Wisdom From Kammbia Book Review 124: The Way of the Writer by Charles Johnson

by | Apr 22, 2023 | Charles Johnson, Marion's Favorite Books, Marion's Favorites, Marion's Reading Life Blog, Nonfiction, Writing | 0 comments

As a writer, I have always been curious how other writers practice their craft, what they read, and how they conduct business. I believe you can learn a lot from other writers that are further down the writer’s journey than you are.  Charles Johnson’s The Way of the Writer provides a practical and inspiring guide about his writing journey as a fiction writer, book reviewer, and creative writing professor for nearly five decades.

The Way of the Writer is divided into six sections covering his apprenticeship of writing six novels before his first novel, Faith and the Good Thing, got published in 1974 to his writing process (he is a three draft writer and revises constantly before turning the manuscript into his editor) to having the late John Gardner (author of Grendel) as a mentor and the importance of that relationship. Johnson continues in the second half of the book about the dualistic responsibilities of being a writer-teacher. Also, he discusses the practicalities of being a literary fiction writer and the business aspects of it.  He finishes the book with a section about the connection between philosophy and literature. Johnson is a Buddhist and believes that spiritual practice has grounded his work and writers should have a spiritual foundation for their creativity.
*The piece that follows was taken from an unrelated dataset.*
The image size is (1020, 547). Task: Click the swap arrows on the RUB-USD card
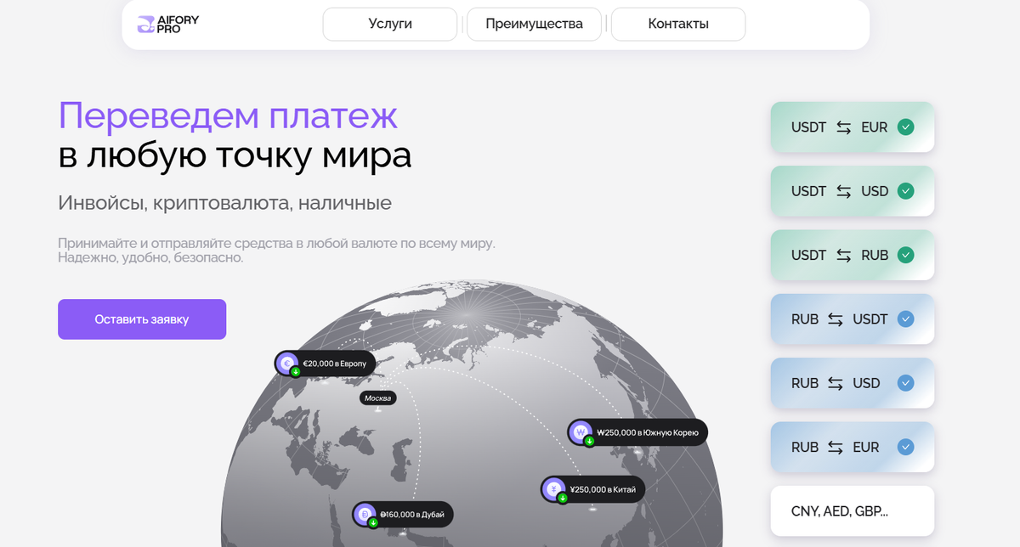tap(836, 383)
There are some books as a reader you know will become highlighter books.  The Way of the Writer is that type of book for me. However, I will add that his perspective comes from a traditional publishing aspect of the business and he does place literary fiction above genre fiction in terms of its artistic qualities. Johnson’s writing in The Way of the Writer provides wisdom for writers who are pursuing it as a craft, and I recommend it to all writers, regardless of genre.
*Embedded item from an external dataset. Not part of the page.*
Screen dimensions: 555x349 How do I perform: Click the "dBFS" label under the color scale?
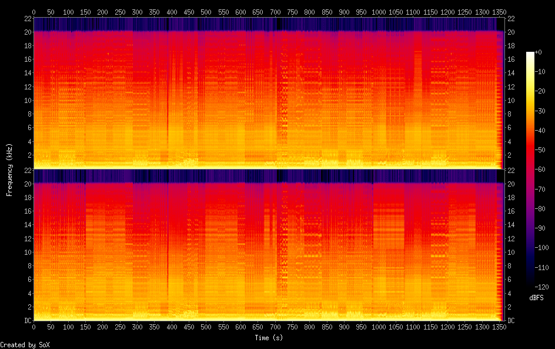(536, 298)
This amalgamation of quotes taken from the last section of the book, Philosophy and the Writer, drives home the point of what it means to write well:

“To write well. You need to have an open, inquisitive mind, one eager to learn what others have reported down through the ages on the very human question you are trying to clarify. Writing does not take place in a historical vacuum. If one hopes to make an artistic or intellectual contribution to Western literature, it follows that one should know what has come before, that is, what one is making a contribution to, and what our predecessors have thought and achieved.  Writing well is thinking well.”

Indeed.  Well done, Charles Johnson.